Question

In an experiment to measure the internal resistance of a cell by a potentiometer. It is found that the balance point is at a length of 2 m, when the cell is shunted by a $5\Omega$ resistance; and is at a length 3 m, when the cell is shunted by a $10\Omega$resistance. The internal resistance of the cell is, then
(A) $1.5\Omega$
(B) $10\Omega$
(C) $15\Omega$
(D) $1\Omega$

Answer 1

Hint It should be known to us that the potentiometer is defined as a three-terminal resistor which has a sliding or rotating contact which forms an adjustable voltage driver.

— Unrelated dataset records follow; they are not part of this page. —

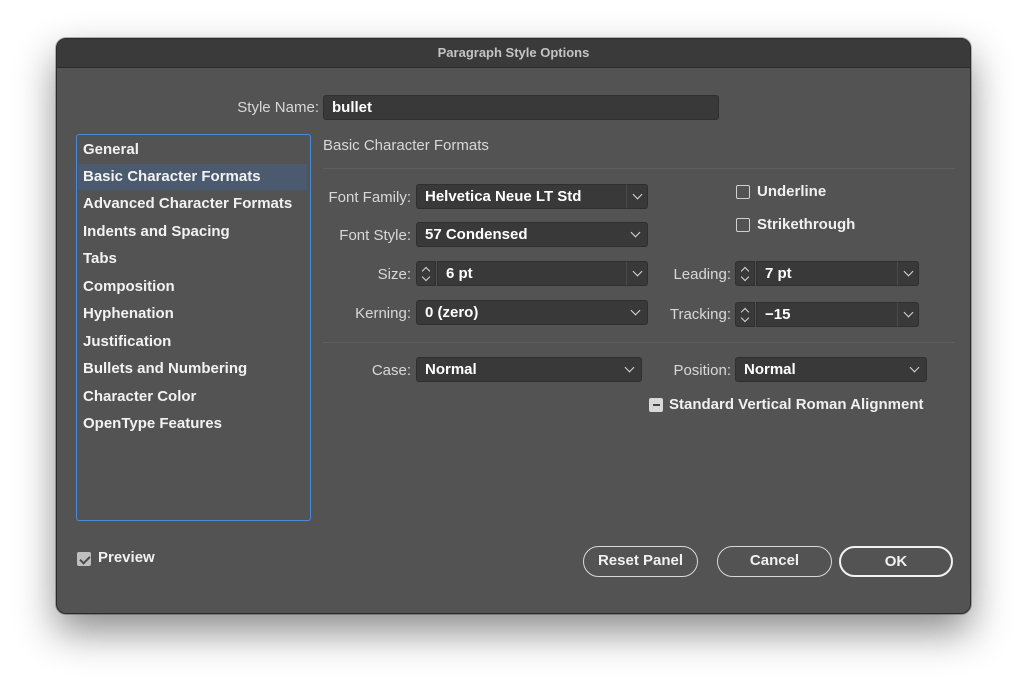 The image size is (1027, 689). Describe the element at coordinates (743, 192) in the screenshot. I see `underline-checkbox` at that location.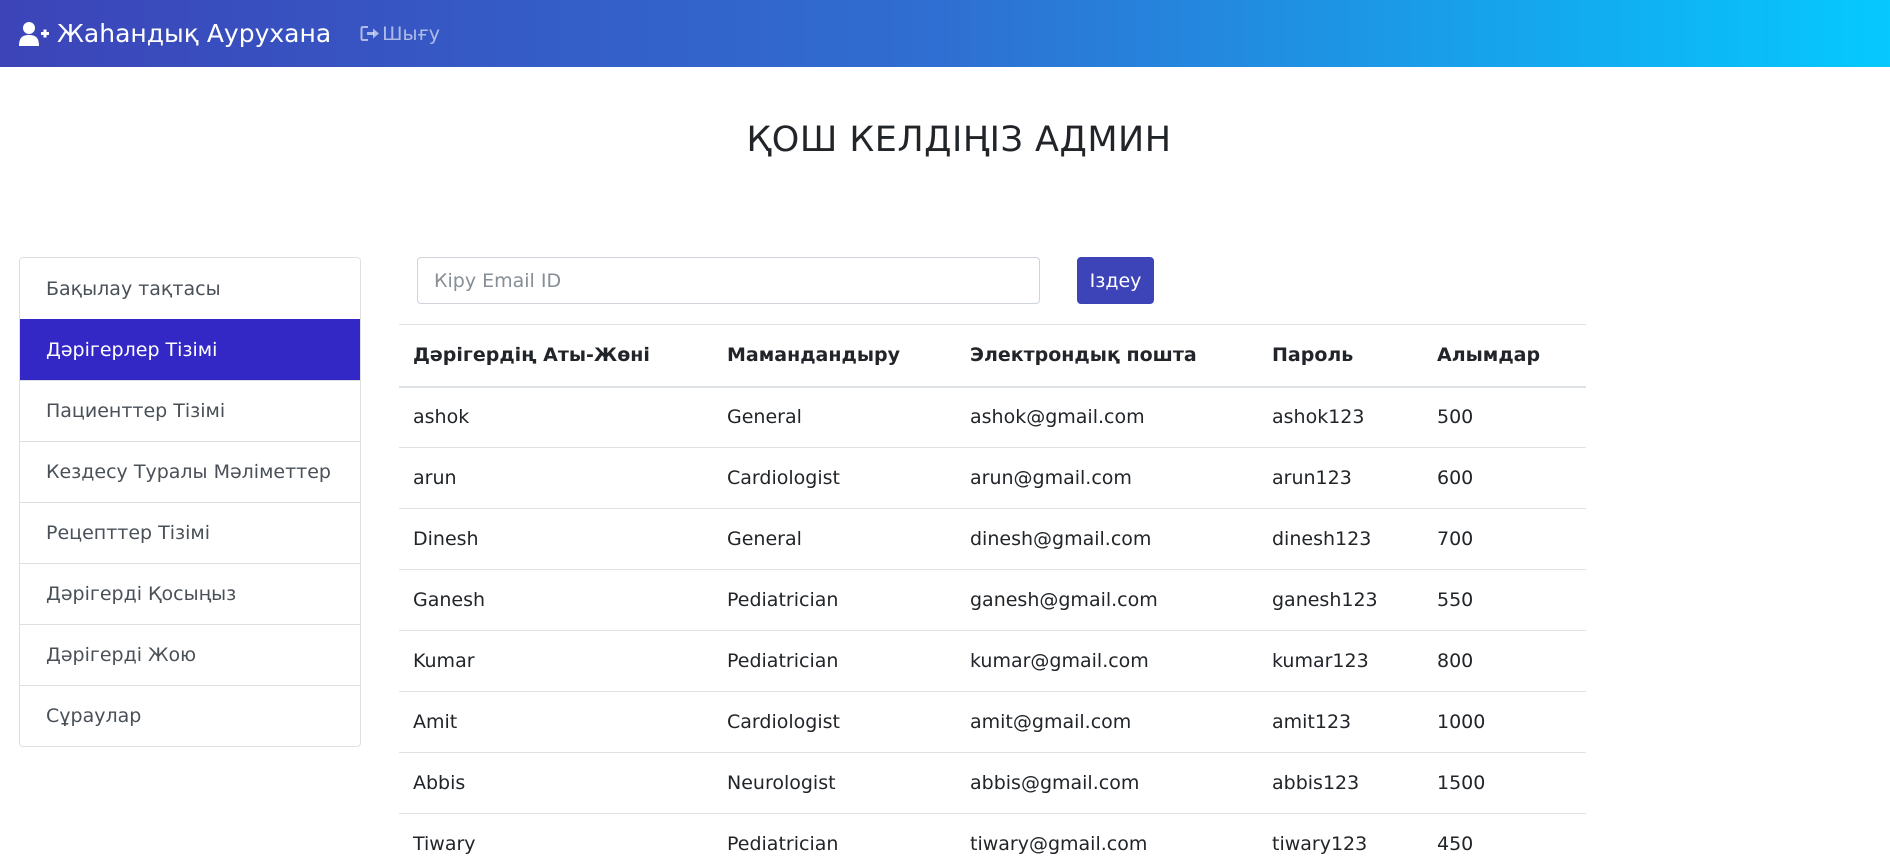  Describe the element at coordinates (834, 783) in the screenshot. I see `cell-specialization: Neurologist` at that location.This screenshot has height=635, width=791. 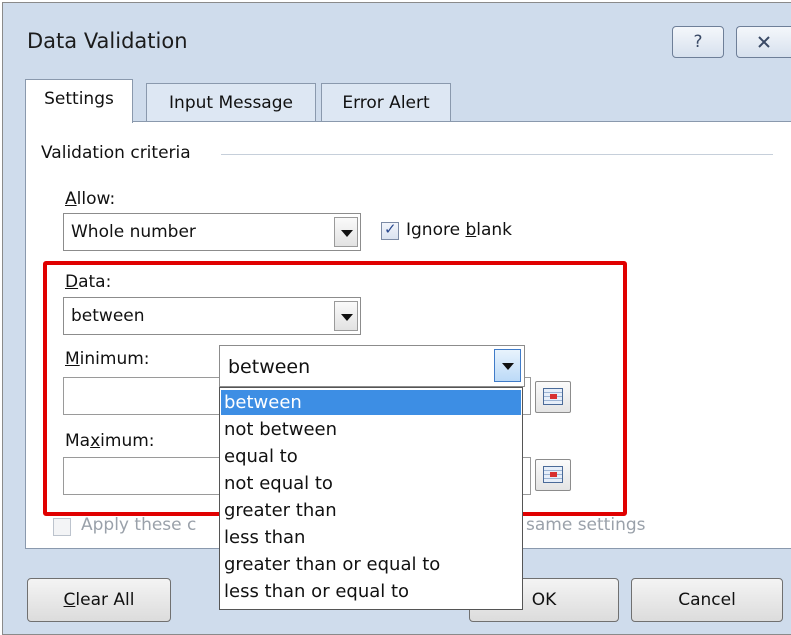 I want to click on data-dropdown-button, so click(x=346, y=316).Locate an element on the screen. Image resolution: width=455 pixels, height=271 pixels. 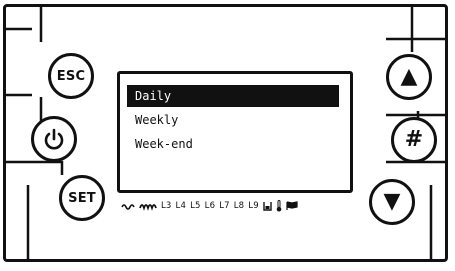
level-indicator: L5 is located at coordinates (196, 206).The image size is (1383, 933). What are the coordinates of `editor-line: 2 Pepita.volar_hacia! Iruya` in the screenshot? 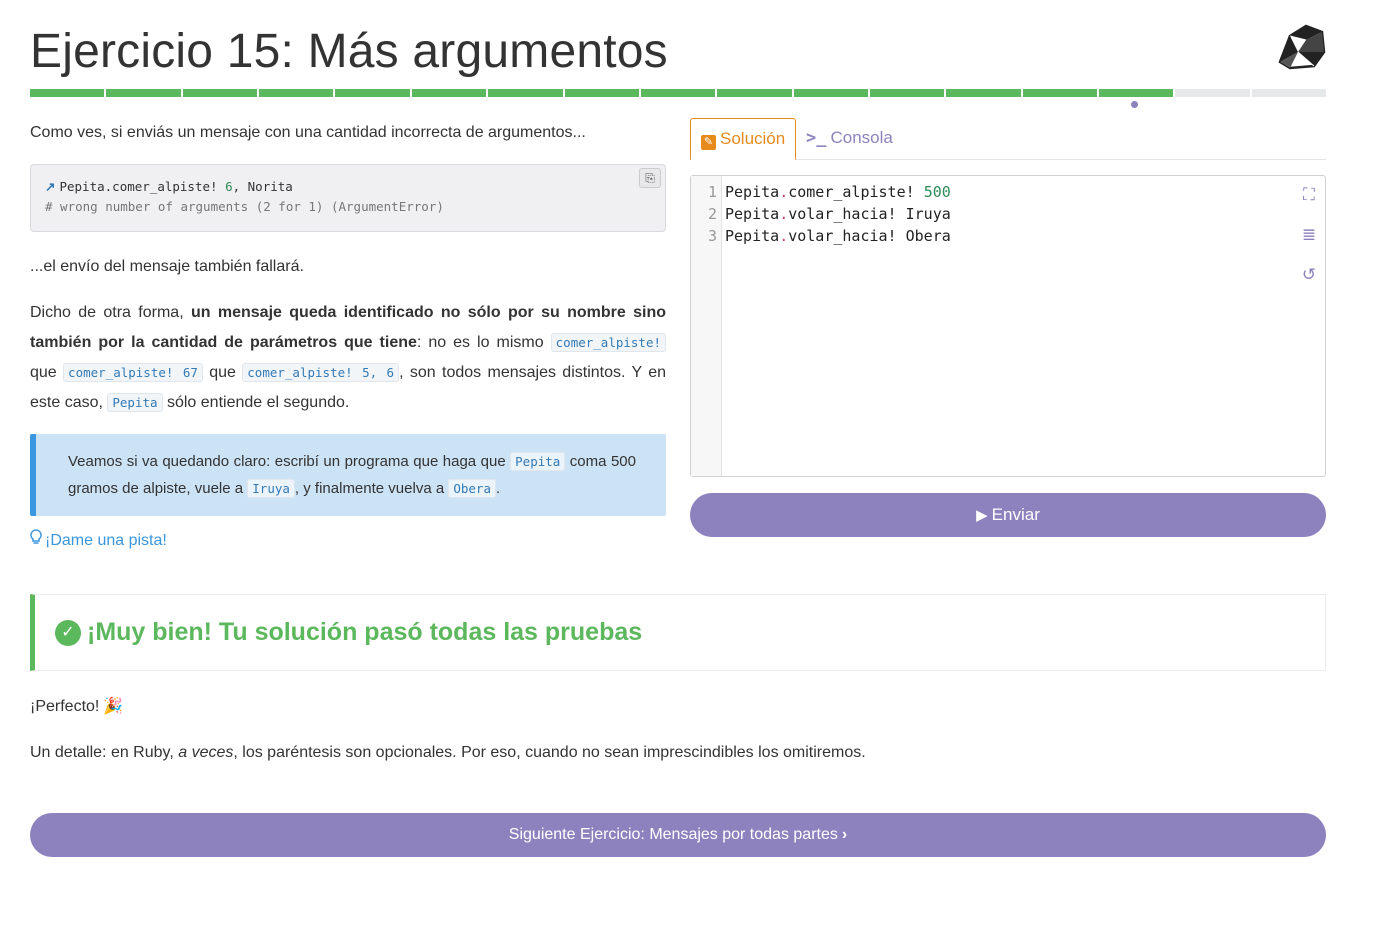 It's located at (1008, 214). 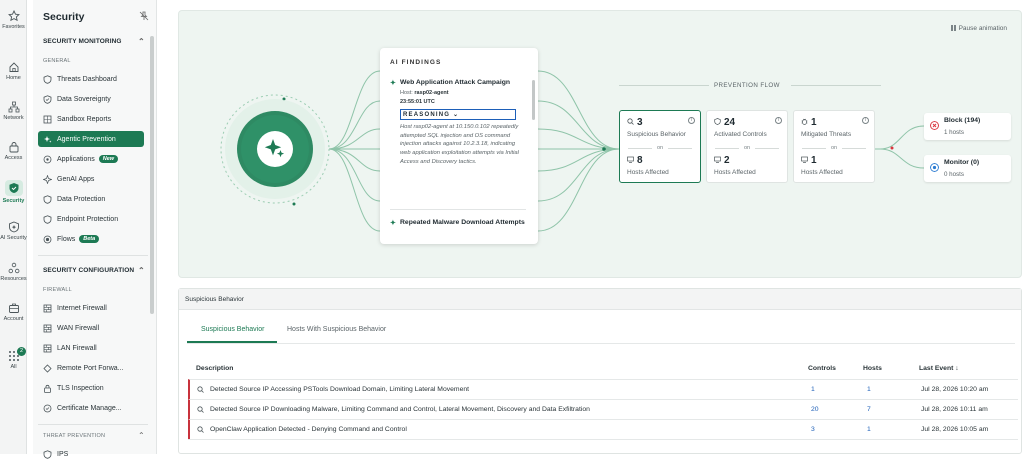 I want to click on card-on-separator: on, so click(x=660, y=148).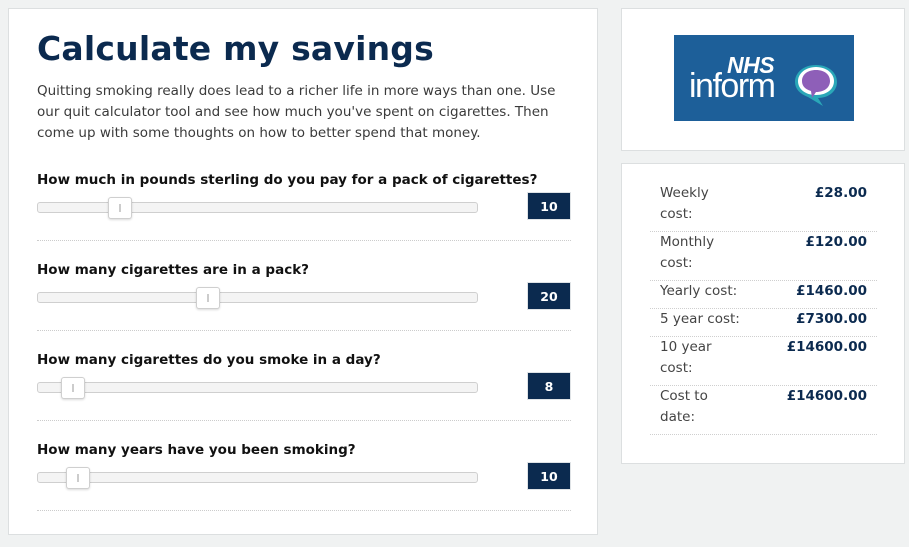  Describe the element at coordinates (764, 256) in the screenshot. I see `result-row-monthly: Monthly cost: £120.00` at that location. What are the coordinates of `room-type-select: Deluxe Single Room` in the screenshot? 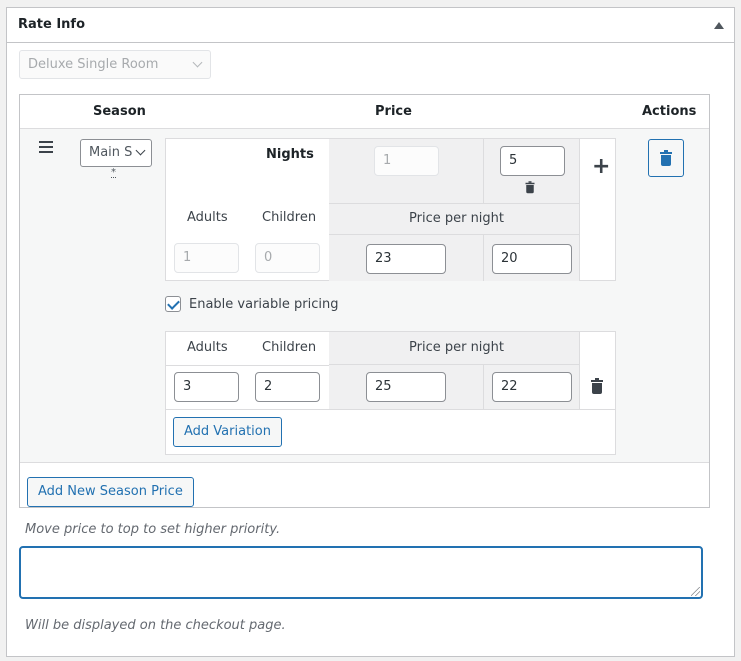 It's located at (115, 64). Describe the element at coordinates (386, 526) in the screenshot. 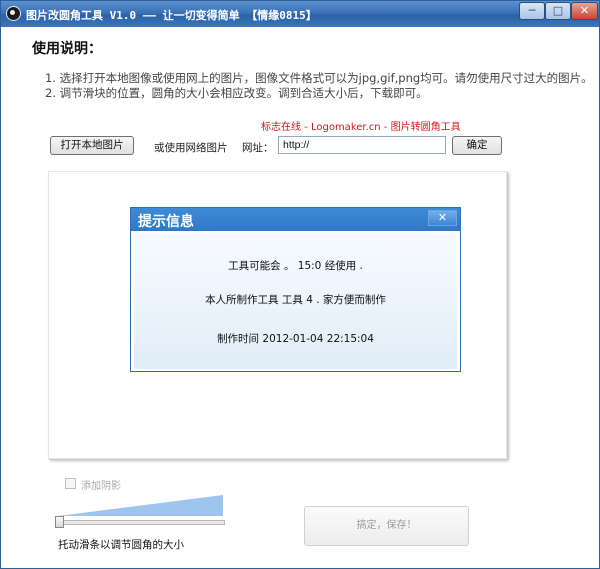

I see `save-button: 搞定，保存！` at that location.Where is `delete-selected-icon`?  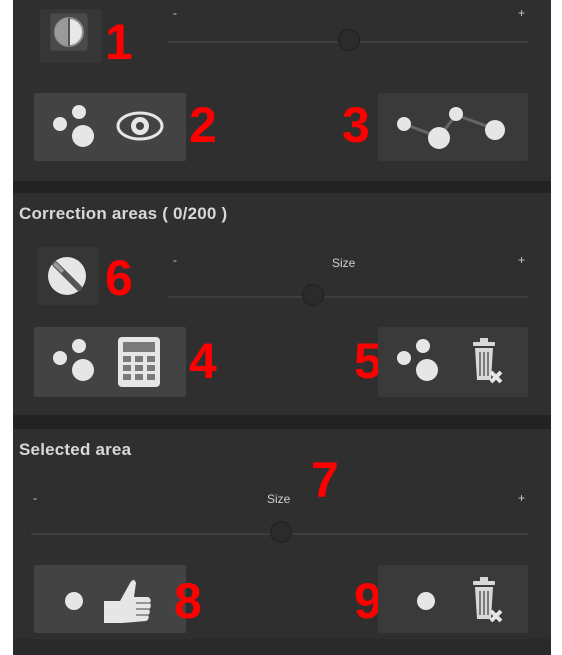
delete-selected-icon is located at coordinates (460, 600).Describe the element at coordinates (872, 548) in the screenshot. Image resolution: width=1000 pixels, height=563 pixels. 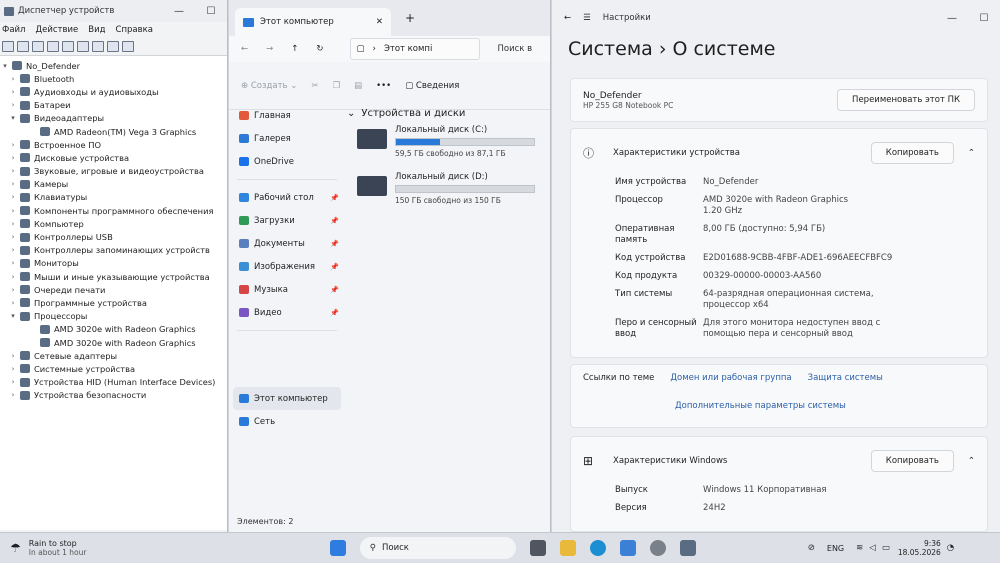
I see `volume-icon: ◁` at that location.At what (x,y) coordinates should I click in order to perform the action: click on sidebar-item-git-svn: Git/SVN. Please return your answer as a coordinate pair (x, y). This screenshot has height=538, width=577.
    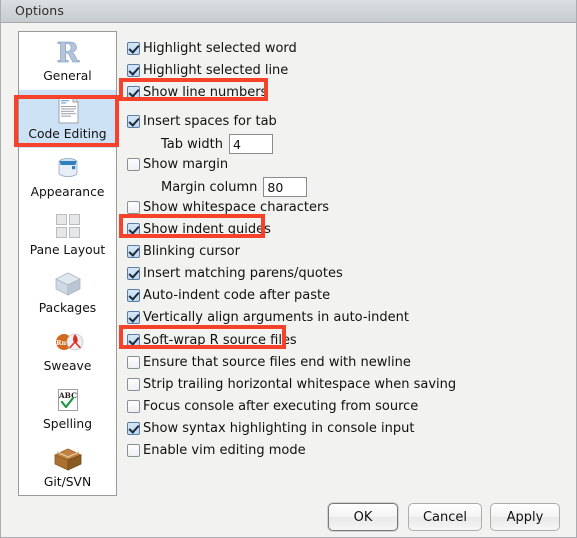
    Looking at the image, I should click on (68, 467).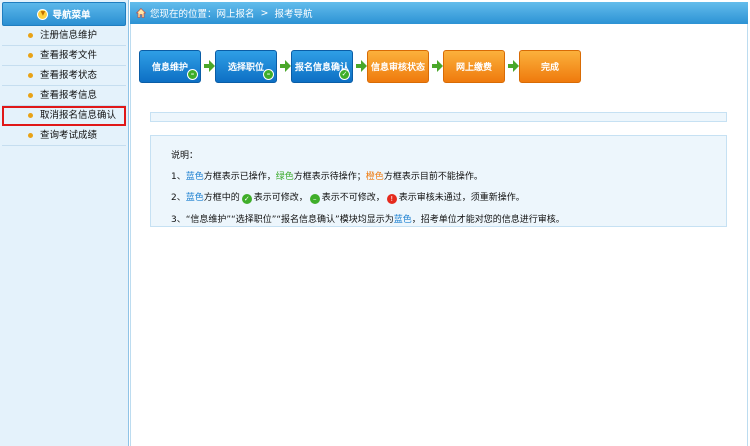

If only 2 terminals are used then in that case one end, and the wiper will act as a variable resistor or a rheostat.

Step-by step answer
We know that:
In case of internal resistance measurement by potentiometer the ratio between the two voltages are given as:
$\dfrac{{{V_1}}}{{{V_2}}} = \dfrac{{{l_1}}}{{{l_2}}} = \dfrac{{\left\{ {\dfrac{{E{R_1}}}{{({R_1} + r)}}} \right\}}}{{\left\{ {\dfrac{{E{R_2}}}{{({R_2} + r)}}} \right\}}} = \dfrac{{{R_1}({R_2} + r)}}{{{R_2}({R_1} + r)}}$
We know that in the above expression the values of the variables are given as: ${l_1} = 2m,\;{l_2} = 3m,\;{R_1} = 5\Omega \;and\;{R_2} = 10\Omega$
Now we have to put the values in the above expression to get the following :
$\Rightarrow \dfrac{2}{3} = \dfrac{{5(10 + r)}}{{10(5 + r)}}$
On the further evaluation we get that the value of r is:
$\Rightarrow 20 + 4r = 30 + 3r$
So we get the value of r as :
$\Rightarrow r = 10\Omega$

Hence, the correct answer is Option B.

Note We should know that the main principle behind the working of the potentiometer is that the potential dropped across a segment of a wire which is of uniform cross- section carrying a constant current is directly proportional to its length.
In simple words we can say that the potentiometer is defined to be a simple device which is used to measure the electrical potentials.